_Istruzioni_:
1. Ricopia parola per parola la parte del brano sulle molestie compresa tra "Nel 2013 in" e "una scelta libera.", estremi inclusi.
2. Nel brano sulle molestie, perché la riforma tedesca della sezione 177 del codice penale è giudicata positiva solo in parte? Rispondi in una a tre frasi.

Proposta al Bundestag in data 28 aprile sulla scia del Yes means yes del 2014 in California contro la violenza sessuale all’interno dei campus universitari, che già aveva quindi posto l’accento sulla necessità di un consenso verbale che legittimasse l’atto, è una modifica della sezione 177 del codice penale del 1998, per cui un atto di violenza era considerato stupro quando il tentativo di difesa della vittima era suffragato da prove dimostrabili in tribunale. Ora, provate ad immaginare di essere in un’aula a testimoniare per la ratifica del vostro stesso stupro, ma di dover portare le prove della violenza che avete subito e che vi ha inflitto ferite indelebili. Come ci si sente? La riforma è tesa a convertire le forme di violenza avvenute senza il consenso in stupro. Fantastico, si penserà. In parte: ancora una volta, per valutare quanto avviene, occorre fare affidamento sul comportamento di chi subisce e non dell’aggressore e le molestie come i palpeggiamenti non sono menzionate dal testo.
Nel 2013 in Brasile è stata lanciata la campagna Chega de fiu fiu, “Basta fischi”. Ad occuparsene, la giornalista Juliana de Faria Kenski, che dalla sua piattaforma Think Olga ha creato una mappa delle zone più pericolose delle maggiori città, basandosi su denunce geolocalizzate di utenti che hanno subito molestie; ancora una volta, quella di raggiungere il bar preferito dall’altra parte della città non è una scelta libera.
Mentre il novembre del 2018 ha dimostrato come la giustizia irlandese si dondoli sul sottile filo di un tanga, assolvendo lo stupratore di Elizabeth O’Connell perché la ragazza indossava un perizoma in pizzo, l’Italia affronta l’argomento includendo le molestie nel penale, con articoli come il 660 o il 609 bis. Il primo indica come molestatore chiunque in un luogo pubblico disturbi la libertà altrui con invadenza, condannandolo alla reclusione fino a sei mesi o a pagare una multa fino a 516 euro; il secondo provvedimento è invece relativo nello specifico alla violenza sessuale e prevede la reclusione da non meno di sei a non più di dodici anni. Nella teoria quindi il nostro Paese si applica discretamente, ma la pratica, che si presenta qui sotto forma di un sondaggio ISTAT del 2018, denuncia che a subire molestie sono state 8 milioni 816 mila donne di età variabile tra 14 e 65 anni.
Sapere che il mondo ha iniziato a notare quello che accade ogni giorno in tutte le strade può sembrare rassicurante, ma nulla funzionerà davvero se per correre ai rimedi si presenta alla Camera una proposta di legge per l’attivazione di corsi di arti marziali e di difesa personale per le donne, come la 1838 di Matilde Siracusano dell’8 maggio 2019, e non si educa sin da bambini che ognuno è libero nelle proprie scarpe e che qualunque cosa si indossi e ovunque si vada, sì significa sì ma, soprattutto, no significa no.

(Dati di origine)

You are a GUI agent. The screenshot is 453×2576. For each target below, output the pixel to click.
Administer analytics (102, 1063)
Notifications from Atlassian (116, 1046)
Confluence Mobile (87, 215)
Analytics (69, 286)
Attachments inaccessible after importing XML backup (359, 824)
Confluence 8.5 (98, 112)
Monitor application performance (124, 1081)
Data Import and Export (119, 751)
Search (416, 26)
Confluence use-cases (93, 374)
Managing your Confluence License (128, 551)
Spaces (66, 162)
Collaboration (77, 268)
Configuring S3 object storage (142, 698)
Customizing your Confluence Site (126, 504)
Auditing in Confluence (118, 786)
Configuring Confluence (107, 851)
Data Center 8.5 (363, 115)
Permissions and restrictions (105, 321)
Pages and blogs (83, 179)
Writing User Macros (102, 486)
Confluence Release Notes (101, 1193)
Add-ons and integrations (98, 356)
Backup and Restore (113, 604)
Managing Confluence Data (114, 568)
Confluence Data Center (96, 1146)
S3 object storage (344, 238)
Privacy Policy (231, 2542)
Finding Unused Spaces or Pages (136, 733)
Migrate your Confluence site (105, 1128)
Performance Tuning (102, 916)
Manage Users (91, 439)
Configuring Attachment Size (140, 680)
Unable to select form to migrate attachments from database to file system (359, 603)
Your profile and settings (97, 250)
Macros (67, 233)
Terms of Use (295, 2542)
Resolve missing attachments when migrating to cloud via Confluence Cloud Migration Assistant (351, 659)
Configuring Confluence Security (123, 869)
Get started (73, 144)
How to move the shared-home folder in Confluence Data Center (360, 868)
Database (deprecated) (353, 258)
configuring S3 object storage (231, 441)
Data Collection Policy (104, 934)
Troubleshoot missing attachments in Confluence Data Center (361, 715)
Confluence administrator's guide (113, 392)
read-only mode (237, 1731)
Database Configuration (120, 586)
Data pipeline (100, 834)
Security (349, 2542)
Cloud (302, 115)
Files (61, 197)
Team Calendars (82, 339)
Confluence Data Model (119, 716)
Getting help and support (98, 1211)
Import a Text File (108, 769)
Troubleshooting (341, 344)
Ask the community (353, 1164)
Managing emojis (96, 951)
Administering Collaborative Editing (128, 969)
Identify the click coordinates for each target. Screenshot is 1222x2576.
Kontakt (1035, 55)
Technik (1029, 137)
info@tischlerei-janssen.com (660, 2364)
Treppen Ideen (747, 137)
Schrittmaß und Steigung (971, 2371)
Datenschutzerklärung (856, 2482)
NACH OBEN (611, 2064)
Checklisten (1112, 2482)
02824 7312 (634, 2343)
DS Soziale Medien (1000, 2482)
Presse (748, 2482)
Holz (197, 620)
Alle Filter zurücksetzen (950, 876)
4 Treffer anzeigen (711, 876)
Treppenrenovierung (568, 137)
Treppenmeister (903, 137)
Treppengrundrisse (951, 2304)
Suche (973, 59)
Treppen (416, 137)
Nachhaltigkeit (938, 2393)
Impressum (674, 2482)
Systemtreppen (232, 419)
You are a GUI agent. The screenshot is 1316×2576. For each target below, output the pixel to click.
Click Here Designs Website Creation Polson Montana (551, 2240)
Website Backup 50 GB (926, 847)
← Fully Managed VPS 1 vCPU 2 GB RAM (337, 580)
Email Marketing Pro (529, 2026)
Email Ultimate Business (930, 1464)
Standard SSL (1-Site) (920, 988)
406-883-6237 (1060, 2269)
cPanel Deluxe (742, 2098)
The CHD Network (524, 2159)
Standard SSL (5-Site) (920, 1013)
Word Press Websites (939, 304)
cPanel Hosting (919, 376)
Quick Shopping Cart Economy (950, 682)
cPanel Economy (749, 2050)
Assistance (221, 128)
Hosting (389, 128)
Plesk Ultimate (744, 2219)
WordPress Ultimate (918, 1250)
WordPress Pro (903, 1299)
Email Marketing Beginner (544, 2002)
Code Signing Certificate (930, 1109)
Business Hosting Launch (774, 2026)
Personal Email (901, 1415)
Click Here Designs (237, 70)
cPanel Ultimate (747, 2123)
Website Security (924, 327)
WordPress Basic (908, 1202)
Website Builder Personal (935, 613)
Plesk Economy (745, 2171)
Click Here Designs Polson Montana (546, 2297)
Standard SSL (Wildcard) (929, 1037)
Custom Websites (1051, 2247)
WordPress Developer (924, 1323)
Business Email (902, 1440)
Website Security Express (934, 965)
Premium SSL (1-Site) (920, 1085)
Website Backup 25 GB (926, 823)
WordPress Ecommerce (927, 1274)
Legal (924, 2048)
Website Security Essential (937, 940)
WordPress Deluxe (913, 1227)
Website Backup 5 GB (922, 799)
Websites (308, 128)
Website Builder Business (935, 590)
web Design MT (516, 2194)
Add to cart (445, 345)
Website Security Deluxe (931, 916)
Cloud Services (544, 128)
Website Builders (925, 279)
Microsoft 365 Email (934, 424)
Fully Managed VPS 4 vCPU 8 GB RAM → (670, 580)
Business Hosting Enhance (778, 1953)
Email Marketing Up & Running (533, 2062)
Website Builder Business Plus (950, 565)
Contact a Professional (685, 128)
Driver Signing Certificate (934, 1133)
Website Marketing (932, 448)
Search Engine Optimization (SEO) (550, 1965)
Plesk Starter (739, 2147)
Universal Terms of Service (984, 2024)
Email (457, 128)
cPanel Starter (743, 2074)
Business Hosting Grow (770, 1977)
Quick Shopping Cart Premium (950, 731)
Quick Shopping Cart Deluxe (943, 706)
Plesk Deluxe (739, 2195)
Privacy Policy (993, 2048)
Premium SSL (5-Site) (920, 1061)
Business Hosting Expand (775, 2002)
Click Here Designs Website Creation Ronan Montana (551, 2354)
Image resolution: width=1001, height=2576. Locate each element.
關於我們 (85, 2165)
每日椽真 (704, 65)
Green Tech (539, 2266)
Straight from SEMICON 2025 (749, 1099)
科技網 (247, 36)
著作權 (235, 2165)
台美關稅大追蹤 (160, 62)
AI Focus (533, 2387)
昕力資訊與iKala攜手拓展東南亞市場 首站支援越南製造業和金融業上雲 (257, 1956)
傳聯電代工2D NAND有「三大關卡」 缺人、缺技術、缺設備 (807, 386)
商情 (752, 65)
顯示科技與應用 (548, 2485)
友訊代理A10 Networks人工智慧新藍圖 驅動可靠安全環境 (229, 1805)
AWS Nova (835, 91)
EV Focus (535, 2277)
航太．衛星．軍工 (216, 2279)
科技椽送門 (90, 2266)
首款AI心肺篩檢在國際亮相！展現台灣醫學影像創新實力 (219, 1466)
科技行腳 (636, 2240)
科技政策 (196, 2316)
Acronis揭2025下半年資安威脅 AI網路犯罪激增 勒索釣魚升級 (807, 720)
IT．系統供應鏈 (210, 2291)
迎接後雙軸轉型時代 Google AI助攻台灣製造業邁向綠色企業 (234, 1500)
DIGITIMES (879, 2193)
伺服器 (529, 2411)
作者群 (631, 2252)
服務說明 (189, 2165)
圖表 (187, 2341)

_Risultati_:
1.
Nel 2013 in Brasile è stata lanciata la campagna Chega de fiu fiu, “Basta fischi”. Ad occuparsene, la giornalista Juliana de Faria Kenski, che dalla sua piattaforma Think Olga ha creato una mappa delle zone più pericolose delle maggiori città, basandosi su denunce geolocalizzate di utenti che hanno subito molestie; ancora una volta, quella di raggiungere il bar preferito dall’altra parte della città non è una scelta libera.

2. Perché, ancora una volta, per valutare quanto avviene bisogna basarsi sul comportamento di chi subisce e non su quello dell'aggressore. Inoltre il testo della riforma non menziona le molestie come i palpeggiamenti.